The p.S573L variant (also known as c.1718C>T), located in coding exon 11 of the LMNA gene, results from a C to T substitution at nucleotide position 1718. The serine at codon 573 is replaced by leucine, an amino acid with dissimilar properties. This alteration has been reported in multiple individuals with diseases on the laminopathy spectrum, including individuals with dilated cardiomyopathy (DCM), at least one of whom also had variants in other cardiac-related genes (Taylor MR et al. J. Am. Coll. Cardiol., 2003 Mar;41:771-80; Pasotti M et al. J. Am. Coll. Cardiol., 2008 Oct;52:1250-60; Pugh TJ et al. Genet. Med., 2014 Aug;16:601-8; Dal Ferro M et al. Heart, 2017 11;103:1704-1710), as well as individuals with unspecified primary electrical disease (Proost D et al. J Mol Diagn, 2017 05;19:445-459), familial partial leukodystrophy type 2 (Lanktree M et al. Clin. Genet., 2007 Feb;71:183-6), limb-girdle dystrophy (Benedetti S et al. Neurology, 2007 Sep;69:1285-92; Bernasconi P et al. Nucleus, 2018 01;9:292-304), and Emery-Dreifuss muscular dystrophy (Bernasconi P et al. Nucleus, 2018 01;9:292-304). This variant was also detected as heterozygous in an individual with hypertrophic cardiomyopathy (HCM) and metabolic syndrome (Francisco ARG et al. Rev Port Cardiol, 2017 Sep;36:669.e1-669.e4). In addition, this variant was described as homozygous in an individual with a novel arthropathy phenotype demonstrating progeroid features, generalized lipodystrophy, and sclerodermatous skin (Van Esch H et al. J. Clin. Endocrinol. Metab., 2006 Feb;91:517-21); this patient's heterozygous son and presumed obligate carrier mother were unaffected with no reported cardiac findings. This variant has also been detected in cohorts not selected for the presence of LMNA-related disease; however, details were limited (Kasak L et al. Hum Reprod. 2022 Jun;37(7):1652-1663; Quaio CRDC et al. Am J Med Genet C Semin Med Genet. 2020 Dec;184(4):955-964). In one experimental study, this alteration was found to restore responsiveness in LMNA-deficient fibroblasts (Nitta RT et al.

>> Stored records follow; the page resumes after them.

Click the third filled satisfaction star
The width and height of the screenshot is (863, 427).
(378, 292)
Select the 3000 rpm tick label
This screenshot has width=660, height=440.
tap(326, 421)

Mol Cell Biol, 2006 Jul;26:5360-72). This amino acid position is not well conserved in available vertebrate species. In addition, this alteration is predicted to be deleterious by in silico analysis. Since supporting evidence is limited at this time, the clinical significance of this alteration remains unclear.